• Given exercise: Reproduce the lines below exactly, starting at the line that contains "The height and width of the screenshot is (452, 813)." and ending at the line that contains "This screenshot has height=264, width=174.".

• Data in this exercise:
= = = = = = =
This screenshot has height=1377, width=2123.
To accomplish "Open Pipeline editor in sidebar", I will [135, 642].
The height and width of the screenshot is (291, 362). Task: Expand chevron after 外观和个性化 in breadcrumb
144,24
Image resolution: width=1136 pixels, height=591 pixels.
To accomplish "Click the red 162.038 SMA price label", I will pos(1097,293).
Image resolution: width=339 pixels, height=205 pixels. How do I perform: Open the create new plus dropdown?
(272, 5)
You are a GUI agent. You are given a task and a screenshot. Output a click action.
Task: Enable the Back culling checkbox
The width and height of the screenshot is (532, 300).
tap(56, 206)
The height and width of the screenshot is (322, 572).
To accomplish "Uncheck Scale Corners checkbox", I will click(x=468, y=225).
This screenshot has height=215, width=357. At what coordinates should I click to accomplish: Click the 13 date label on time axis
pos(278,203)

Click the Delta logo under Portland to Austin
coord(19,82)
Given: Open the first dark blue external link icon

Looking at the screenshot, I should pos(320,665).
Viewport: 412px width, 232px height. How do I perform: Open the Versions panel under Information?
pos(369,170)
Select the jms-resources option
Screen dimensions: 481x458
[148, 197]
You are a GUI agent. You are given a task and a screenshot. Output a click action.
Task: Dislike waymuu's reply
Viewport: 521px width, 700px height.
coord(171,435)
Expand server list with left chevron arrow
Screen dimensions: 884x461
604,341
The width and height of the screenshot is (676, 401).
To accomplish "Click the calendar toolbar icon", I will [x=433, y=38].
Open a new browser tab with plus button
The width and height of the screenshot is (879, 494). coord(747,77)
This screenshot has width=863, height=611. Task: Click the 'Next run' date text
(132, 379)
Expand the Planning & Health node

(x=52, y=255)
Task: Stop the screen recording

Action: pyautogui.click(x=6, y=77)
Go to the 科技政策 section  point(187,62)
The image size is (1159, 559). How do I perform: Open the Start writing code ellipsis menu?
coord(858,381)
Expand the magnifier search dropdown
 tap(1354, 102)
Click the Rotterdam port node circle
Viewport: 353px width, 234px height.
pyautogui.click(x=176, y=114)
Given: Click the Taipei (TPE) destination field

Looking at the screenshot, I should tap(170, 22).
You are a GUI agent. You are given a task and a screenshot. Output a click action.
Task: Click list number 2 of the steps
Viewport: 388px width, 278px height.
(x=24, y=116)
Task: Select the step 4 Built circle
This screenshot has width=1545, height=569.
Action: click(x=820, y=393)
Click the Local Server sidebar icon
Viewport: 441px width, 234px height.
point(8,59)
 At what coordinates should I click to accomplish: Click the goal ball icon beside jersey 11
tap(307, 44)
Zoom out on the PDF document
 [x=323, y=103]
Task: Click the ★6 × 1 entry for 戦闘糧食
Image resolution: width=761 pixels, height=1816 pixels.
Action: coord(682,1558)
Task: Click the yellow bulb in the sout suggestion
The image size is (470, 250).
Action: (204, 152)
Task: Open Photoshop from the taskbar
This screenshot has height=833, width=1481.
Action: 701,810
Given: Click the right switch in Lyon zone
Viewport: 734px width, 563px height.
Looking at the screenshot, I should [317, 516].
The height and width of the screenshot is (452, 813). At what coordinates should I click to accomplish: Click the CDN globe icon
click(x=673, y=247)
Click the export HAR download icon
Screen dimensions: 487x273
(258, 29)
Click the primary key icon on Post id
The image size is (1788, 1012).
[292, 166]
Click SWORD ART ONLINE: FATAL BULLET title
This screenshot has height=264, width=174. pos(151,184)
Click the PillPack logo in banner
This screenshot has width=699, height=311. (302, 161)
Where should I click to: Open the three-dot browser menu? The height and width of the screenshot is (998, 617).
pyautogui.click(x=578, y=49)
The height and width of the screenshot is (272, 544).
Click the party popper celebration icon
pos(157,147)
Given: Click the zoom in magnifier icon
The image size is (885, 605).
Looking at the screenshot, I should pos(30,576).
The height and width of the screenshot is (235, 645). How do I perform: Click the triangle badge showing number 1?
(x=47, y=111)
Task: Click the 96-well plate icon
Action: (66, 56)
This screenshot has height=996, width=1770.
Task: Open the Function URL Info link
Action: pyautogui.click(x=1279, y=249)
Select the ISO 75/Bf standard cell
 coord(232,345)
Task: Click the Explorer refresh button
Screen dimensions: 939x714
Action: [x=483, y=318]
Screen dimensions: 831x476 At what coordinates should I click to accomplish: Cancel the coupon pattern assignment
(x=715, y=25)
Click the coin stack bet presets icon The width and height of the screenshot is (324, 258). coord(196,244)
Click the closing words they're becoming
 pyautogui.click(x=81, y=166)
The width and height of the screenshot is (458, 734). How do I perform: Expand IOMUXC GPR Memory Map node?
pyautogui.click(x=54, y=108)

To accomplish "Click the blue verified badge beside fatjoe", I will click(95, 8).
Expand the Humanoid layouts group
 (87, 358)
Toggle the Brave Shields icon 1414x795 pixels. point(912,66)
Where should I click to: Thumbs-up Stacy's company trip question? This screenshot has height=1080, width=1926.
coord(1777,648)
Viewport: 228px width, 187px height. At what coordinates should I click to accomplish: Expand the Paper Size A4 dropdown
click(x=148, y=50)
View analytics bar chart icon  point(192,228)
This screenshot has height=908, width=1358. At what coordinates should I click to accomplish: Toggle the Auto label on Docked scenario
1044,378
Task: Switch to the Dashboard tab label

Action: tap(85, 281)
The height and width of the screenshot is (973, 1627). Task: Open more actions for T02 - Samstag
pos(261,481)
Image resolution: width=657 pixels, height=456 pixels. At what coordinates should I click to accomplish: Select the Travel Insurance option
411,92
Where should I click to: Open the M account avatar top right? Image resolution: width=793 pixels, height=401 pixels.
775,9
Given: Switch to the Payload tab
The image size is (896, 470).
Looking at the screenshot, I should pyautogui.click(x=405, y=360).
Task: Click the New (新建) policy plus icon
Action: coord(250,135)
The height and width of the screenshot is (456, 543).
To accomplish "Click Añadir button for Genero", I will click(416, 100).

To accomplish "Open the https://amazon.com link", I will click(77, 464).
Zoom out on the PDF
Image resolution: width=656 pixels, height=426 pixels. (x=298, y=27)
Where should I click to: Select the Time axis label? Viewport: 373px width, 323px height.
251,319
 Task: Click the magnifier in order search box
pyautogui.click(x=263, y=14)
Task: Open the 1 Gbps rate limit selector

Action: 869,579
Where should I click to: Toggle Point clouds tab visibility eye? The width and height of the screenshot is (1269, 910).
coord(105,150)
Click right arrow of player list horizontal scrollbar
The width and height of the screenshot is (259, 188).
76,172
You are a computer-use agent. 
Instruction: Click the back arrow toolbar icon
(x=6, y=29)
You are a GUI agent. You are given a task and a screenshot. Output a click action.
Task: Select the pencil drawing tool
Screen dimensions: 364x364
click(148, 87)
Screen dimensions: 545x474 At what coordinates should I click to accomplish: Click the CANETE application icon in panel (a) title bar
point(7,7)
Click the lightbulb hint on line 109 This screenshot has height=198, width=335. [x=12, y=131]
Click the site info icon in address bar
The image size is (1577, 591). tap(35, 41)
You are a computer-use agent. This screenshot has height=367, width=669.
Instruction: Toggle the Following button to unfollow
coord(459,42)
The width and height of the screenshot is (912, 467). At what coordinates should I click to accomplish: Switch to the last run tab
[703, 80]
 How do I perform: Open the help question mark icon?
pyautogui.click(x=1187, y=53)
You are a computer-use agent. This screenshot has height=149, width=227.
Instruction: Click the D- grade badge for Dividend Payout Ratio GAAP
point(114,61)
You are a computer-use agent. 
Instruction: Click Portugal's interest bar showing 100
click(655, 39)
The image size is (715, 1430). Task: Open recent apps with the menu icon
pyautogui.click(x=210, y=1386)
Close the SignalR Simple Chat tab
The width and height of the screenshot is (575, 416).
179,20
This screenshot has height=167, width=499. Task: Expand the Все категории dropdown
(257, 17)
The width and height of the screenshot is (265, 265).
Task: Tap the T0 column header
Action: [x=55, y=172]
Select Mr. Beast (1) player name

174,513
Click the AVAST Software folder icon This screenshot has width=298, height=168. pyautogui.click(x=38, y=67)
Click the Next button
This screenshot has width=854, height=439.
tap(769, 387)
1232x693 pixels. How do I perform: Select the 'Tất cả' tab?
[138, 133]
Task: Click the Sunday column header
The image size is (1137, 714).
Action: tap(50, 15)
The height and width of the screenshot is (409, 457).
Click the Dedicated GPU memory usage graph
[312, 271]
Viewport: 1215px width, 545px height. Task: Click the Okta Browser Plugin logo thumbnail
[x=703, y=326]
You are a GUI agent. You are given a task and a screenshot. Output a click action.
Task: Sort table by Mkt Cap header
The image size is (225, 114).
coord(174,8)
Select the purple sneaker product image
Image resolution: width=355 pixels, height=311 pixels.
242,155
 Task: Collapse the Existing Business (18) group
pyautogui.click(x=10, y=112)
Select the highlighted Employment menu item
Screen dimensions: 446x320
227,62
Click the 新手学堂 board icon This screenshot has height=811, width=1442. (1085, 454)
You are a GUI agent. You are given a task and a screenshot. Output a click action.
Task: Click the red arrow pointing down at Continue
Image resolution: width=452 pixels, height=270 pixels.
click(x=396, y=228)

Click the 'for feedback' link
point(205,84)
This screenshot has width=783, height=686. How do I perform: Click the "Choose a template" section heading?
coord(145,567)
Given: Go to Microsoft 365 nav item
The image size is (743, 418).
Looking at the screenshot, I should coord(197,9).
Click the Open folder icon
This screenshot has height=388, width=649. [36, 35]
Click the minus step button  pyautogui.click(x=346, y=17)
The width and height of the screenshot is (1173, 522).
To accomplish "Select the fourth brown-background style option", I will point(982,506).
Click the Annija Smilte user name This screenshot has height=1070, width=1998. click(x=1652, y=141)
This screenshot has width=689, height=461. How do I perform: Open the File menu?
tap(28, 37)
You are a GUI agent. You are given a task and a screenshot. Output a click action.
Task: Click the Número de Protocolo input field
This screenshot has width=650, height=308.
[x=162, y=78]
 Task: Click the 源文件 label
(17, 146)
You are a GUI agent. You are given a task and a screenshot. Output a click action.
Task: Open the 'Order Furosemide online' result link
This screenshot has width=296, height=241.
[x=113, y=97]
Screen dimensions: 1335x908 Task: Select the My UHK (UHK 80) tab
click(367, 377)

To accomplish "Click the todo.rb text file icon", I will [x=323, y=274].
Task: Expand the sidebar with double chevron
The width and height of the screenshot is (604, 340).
= = = = = = =
• Answer:
The height and width of the screenshot is (452, 813). At what coordinates should I click to accomplish: Click the CDN globe icon
click(x=673, y=247)
Click the export HAR download icon
Screen dimensions: 487x273
(258, 29)
Click the primary key icon on Post id
The image size is (1788, 1012).
[292, 166]
Click SWORD ART ONLINE: FATAL BULLET title
This screenshot has height=264, width=174. pos(151,184)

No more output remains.